United Nations (U.N) Oversight
A disparate approach which may be effective in alleviation is by means of U.N. oversight. Regarding women rights violations in Afghanistan, the U.N has been previously outspoken in ‘Report of the Special Rapporteur on the situation of human rights in Afghanistan.’
This report concluded between June 2023 and March 2024, the Taliban issued over 52 new decrees that impose further restrictions on the rights of women and girls, effectively consolidating an institutionalized system of female persecution. This has contributed ‘to a climate of fear and intimidation among segments of the population’ in Afghanistan.
Albeit this report giving a beneficial insight into the violations, the Humans Rights Watch has called on additional action by the U.N. They have formally written to the U.N. ahead of the 57th regular session of the UN Human Rights Council. It called on the Council to:
- Renew and strengthen with the necessary resources, the mandate of the Special Rapporteur on the situation of human rights in Afghanistan.
- Establish a parallel and complementary independent mechanism to investigate, collect, consolidate, preserve and analyse evidence of human rights violations and abuses and crimes under international law.
- Ensure continuation of a dedicated space for enhanced interactive dialogue on the situation of women and girls in Afghanistan with meaningful follow-up of the report of the Special Rapporteur on the Taliban ‘s repression against women and girls.”
Resultingly, the Council concluded that a multitude of steps may be taken by the U.N. Notably, the Council at 109.6 agreed to:
‘Uphold the human rights obligations stemming from the international treaties to which Afghanistan is a State party, including the rights to freedom of thought, conscience and religion, to peaceful assembly and to education, and ensure that any law review complies with such obligation’.
This appears to support the ICJ ruling approach aforementioned above. However, ultimately, alleviation by the U.N. would be merely investigative in nature. Therefore, it follows that the U.N. still has some way to go in being an effective alleviator of women rights violations in Afghanistan.
Economic Sanction
A final, expedient approach which may be taken to alleviate women rights violations is by extorting Afghanistan’s futile economic situation. This approach would endeavour to use Afghanistan’s diminishing economy, which has seen a ‘cumulative 27% shrinkage since 2020’, as means for ensuring women rights are respected. This would be achieved by threatening to impose economic sanctions, thus extorting the Taliban into guaranteeing women’s rights.

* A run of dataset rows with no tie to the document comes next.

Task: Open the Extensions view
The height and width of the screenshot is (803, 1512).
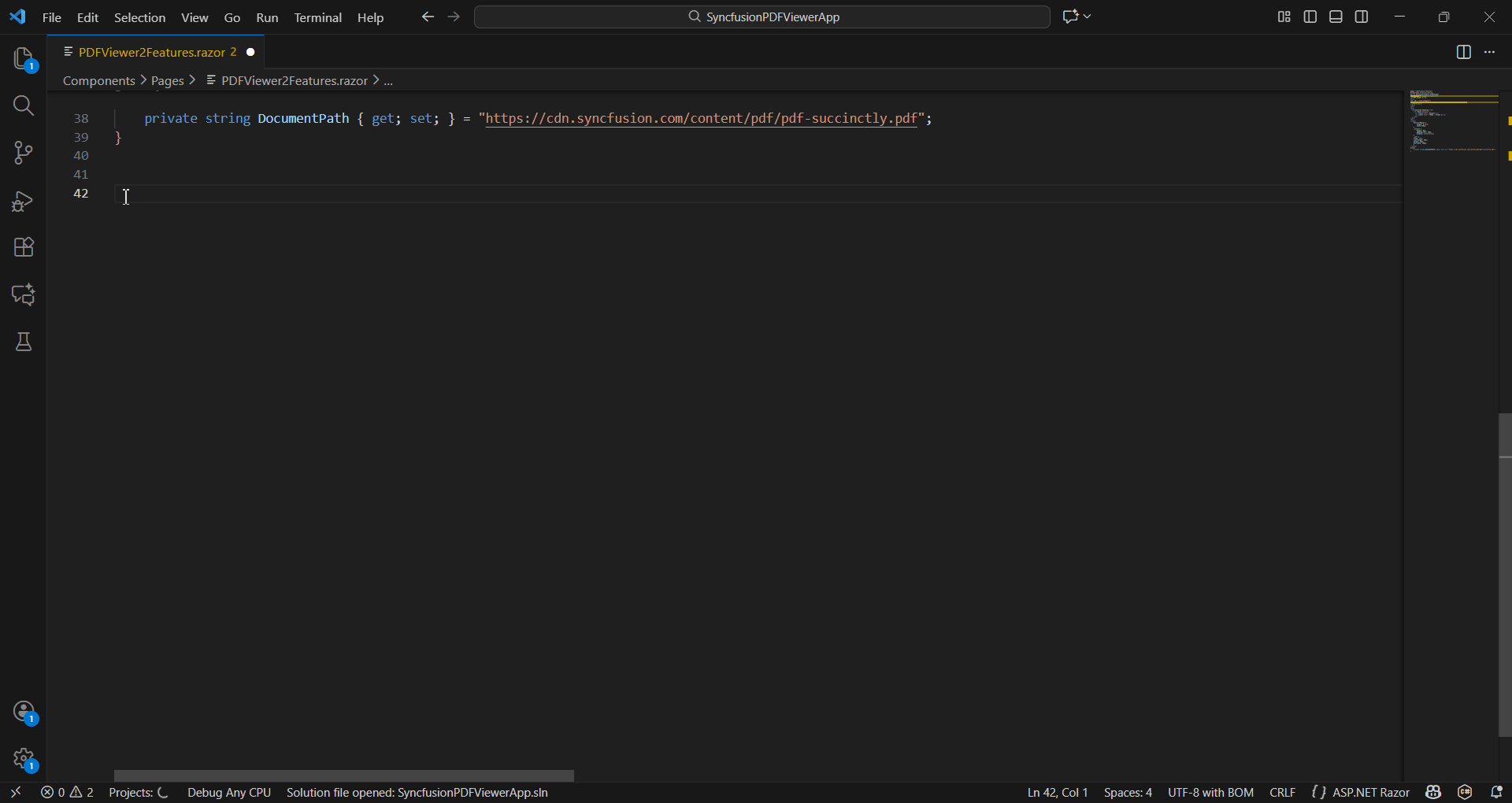Action: [23, 247]
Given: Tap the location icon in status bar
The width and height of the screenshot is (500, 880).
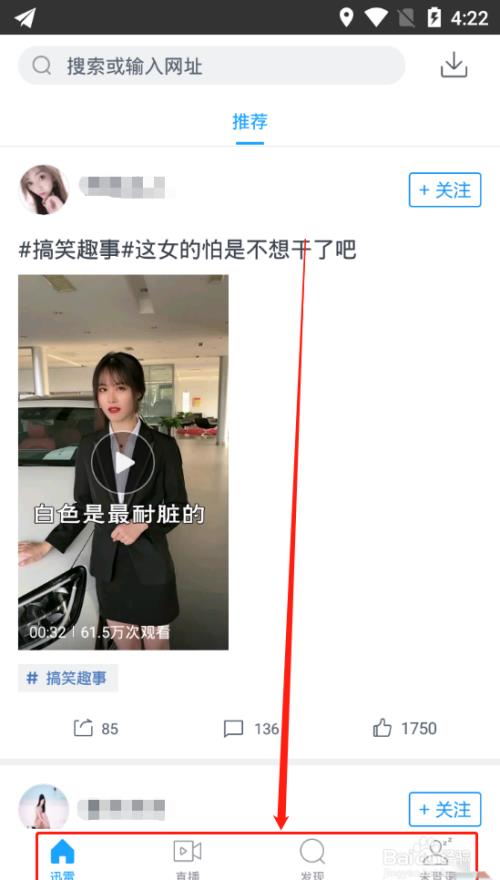Looking at the screenshot, I should [x=346, y=17].
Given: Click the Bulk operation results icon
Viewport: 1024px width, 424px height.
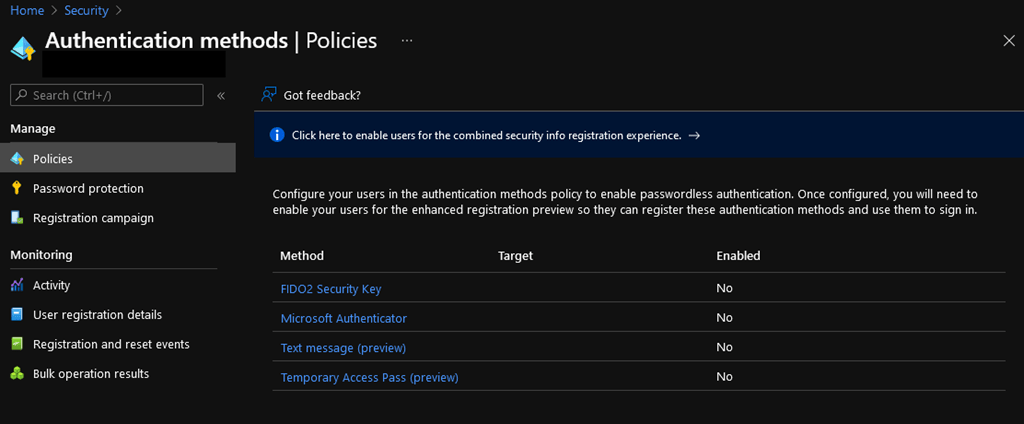Looking at the screenshot, I should click(16, 374).
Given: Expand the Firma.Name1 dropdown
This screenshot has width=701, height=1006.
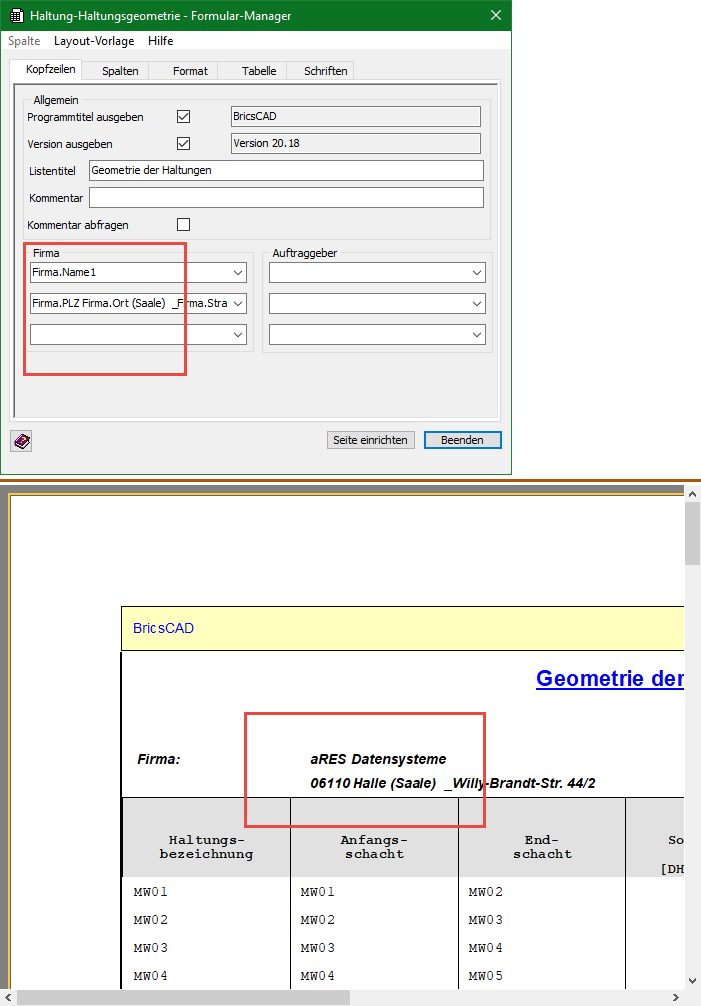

However, an important limiting factor to note is that this approach risks the augmentation of the current humanitarian crisis in Afghanistan, if economic sanction is implemented. This makes this approach potentially untenable, despite its ostensible likelihood of success, as it may result in greater overall civilian suffering in Afghanistan.
Conclusion
The promulgation of the Laws on ‘Vice and Virtue’ suggests an ominous future for women human rights in Afghanistan. The Taliban’s disregard for international human rights standards relating to woman has become obtrusive since their reassumption of authority in 2021.
Consequently, the ‘Vice and Virtue’ document risks becoming one component in a continuum of women human right’s violations in Afghanistan.
In combatting this, Western states and supranational organizations must mobilize their international political and legal instruments, to alleviate the violations. However, at present Western attempts at alleviation have been impotent. Resultingly the prospect of haltering the Taliban’s current women rights violations appear inauspicious.
If this persists, the Taliban may prove triumphant in manifesting their Sharia-law idealisms on women. If so, this would represent a dystopian state of existence for women residing in Afghanistan.